La Rolex par Séguéla
Février 2009, sur le plateau de Paris Première. Jacques Séguéla, publicitaire renommé et conseiller auprès de politiques (François Mitterrand et Jacques Chirac, entre autres), participe à un débat sur la réussite sociale et les symboles extérieurs de richesse. Ce soir-là, il prononce la phrase qui deviendra aussi célèbre que sulfureuse :
“Si à 50 ans on n'a pas de Rolex, on a raté sa vie.”

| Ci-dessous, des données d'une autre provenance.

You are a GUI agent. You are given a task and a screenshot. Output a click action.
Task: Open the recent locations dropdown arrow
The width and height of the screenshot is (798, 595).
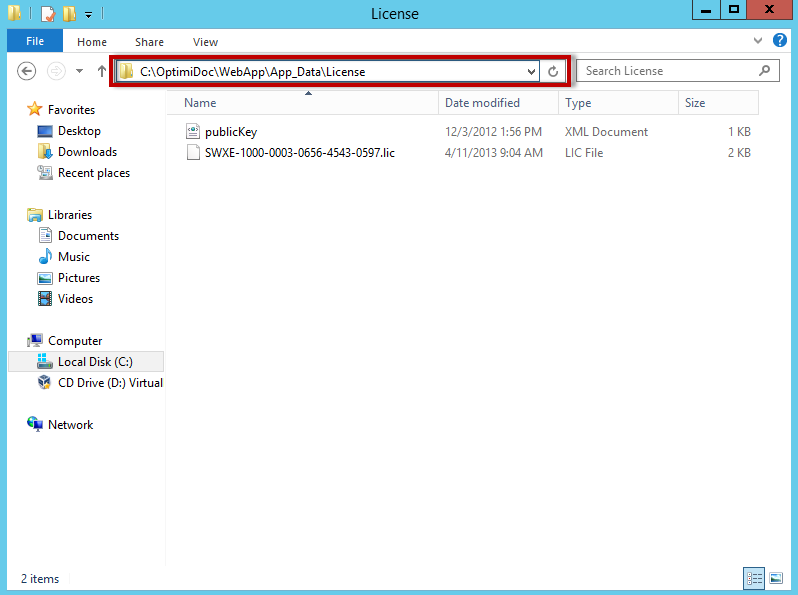(x=79, y=71)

La réplique fait alors le tour des médias. Si à l’époque le fond de pensée du publicitaire est perçu comme élitiste et déconnecté de la réalité, elle veut dire beaucoup des valeurs mises en avant. Car dans ces sphères, la réussite s’affiche et doit être visible. La Rolex est bien plus qu’une montre; c’est un trophée de l’ascension sociale.

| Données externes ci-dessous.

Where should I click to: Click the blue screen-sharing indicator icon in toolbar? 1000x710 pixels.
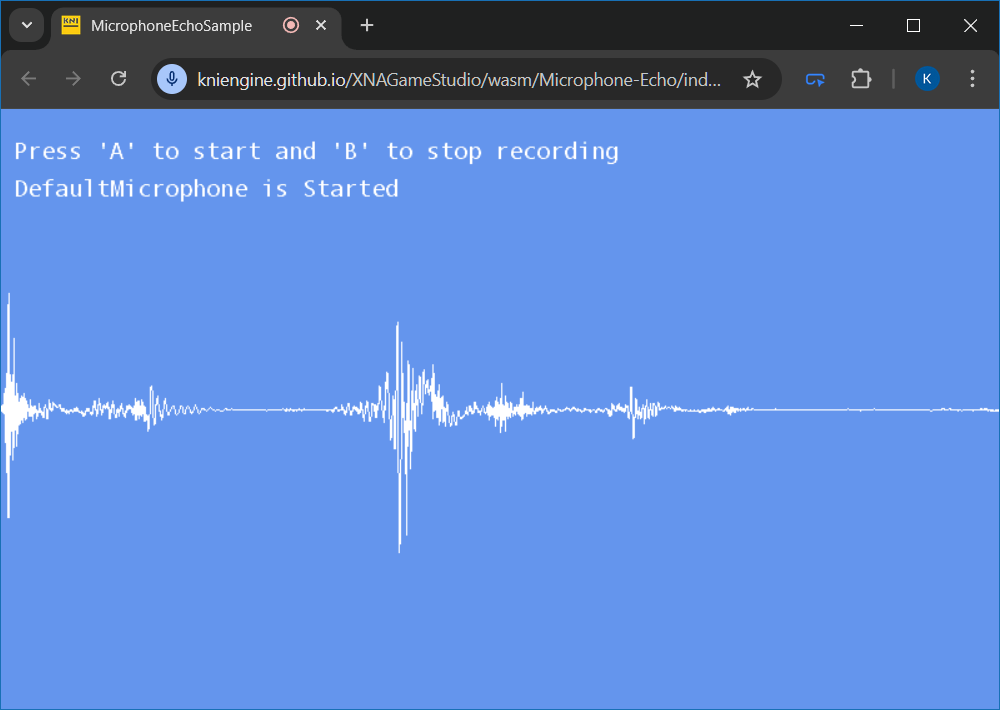(x=815, y=79)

La culture pop, objet de valorisation du succès matériel
Une enquête Harris Interactive datant de 2007 vient appuyer cette idée en démontrant que 63 % des jeunes de moins de 30 ans considèrent alors la possession d’objets high-tech ou de luxe comme un marqueur important de réussite personnelle.
Le sociologue français et théoricien de la société contemporaine Jean Baudrillard a analysé le phénomène de la “consommation symbolique”. Selon lui, consommer n’est pas uniquement utilitaire, mais est devenu un langage, un moyen de se construire une identité sociale.

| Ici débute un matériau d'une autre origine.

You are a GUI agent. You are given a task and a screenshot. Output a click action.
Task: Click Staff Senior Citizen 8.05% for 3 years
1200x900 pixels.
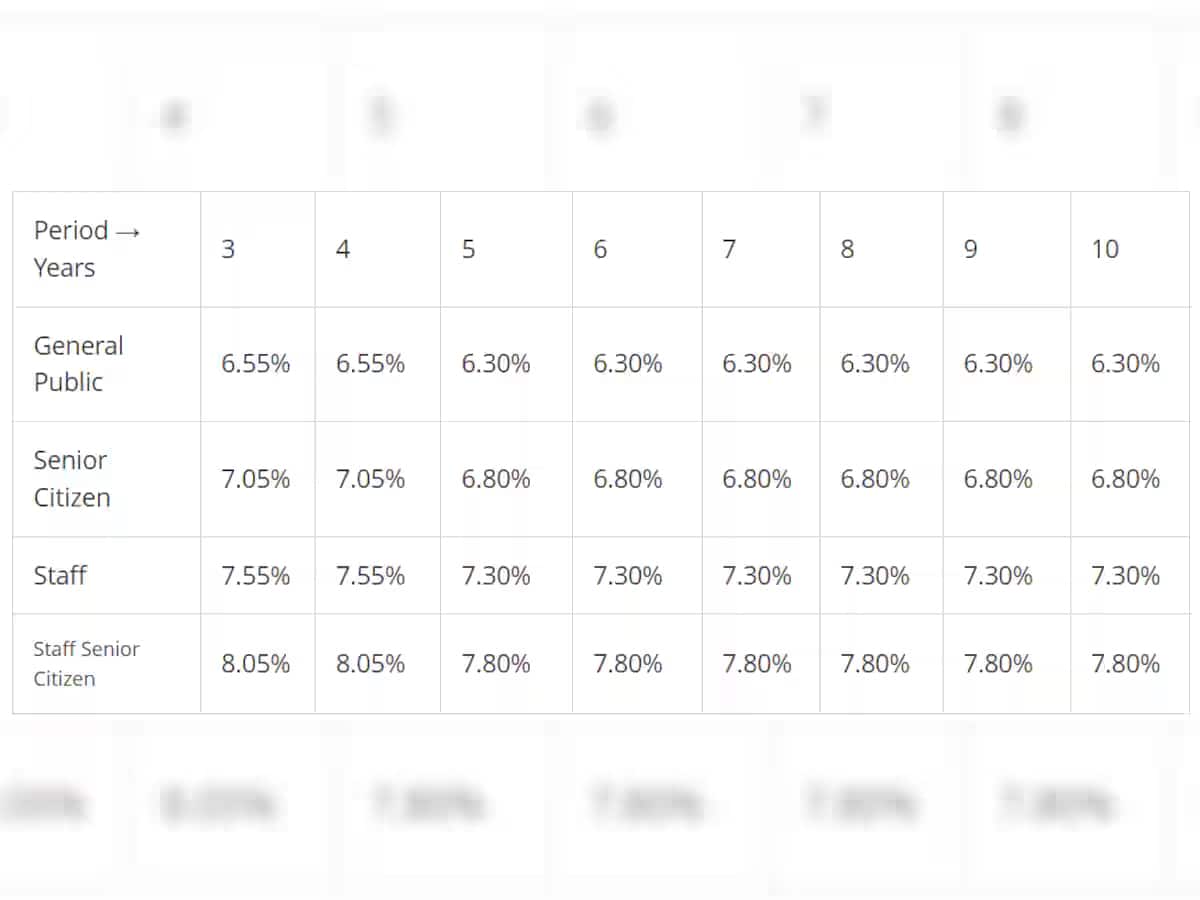pos(256,664)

Et le fait d’être vu, valorisé ou entendu est fondamental pour beaucoup (et correspond aux derniers échelons de la Pyramide de Maslow, hiérarchisant les besoins humains). De son côté, le sociologue Pierre Bourdieu parle du capital symbolique : certaines formes de reconnaissance (prestige, titres, diplômes) donnent du pouvoir social. La Rolex en est une.
L’immobilier : nouvelle Rolex des digital natives* ?
*ceux qui ont grandi avec Internet
Aujourd’hui, les nouveaux marqueurs de réussite ne sont plus nécessairement clinquants , mais plutôt stratégiques. On ne parle plus de montre de luxe, mais d’un T3 hyper centre à Bordeaux, d’un immeuble qui fait du cash-flow positif (l’argent qui reste une fois toutes les charges et taxes payées) en périphérie de Lille, ou d’un studio à rénover à Poitiers.
Mais attention, montre de luxe et coupé sportif n’ont pas non plus déserté la scène. Des investisseurs immo comme Christopher Wangen continuent de les exhiber fièrement, comme des preuves ultimes de la rentabilité de l’investissement immobilier. Une reconnaissance sociale moins clinquante mais plus solide, plus ancrée.
C’est peut-être pour cela que moult comptes Instagram et coachs Tik Tok abondent les réseaux sociaux. Sur Youtube, certains professionnels spécialisés dans la gestion de patrimoine explosent les compteurs avec plus de 400 000 abonnés. Et c’est là toute la différence entre le début des années 2000 et aujourd’hui : les réseaux sociaux.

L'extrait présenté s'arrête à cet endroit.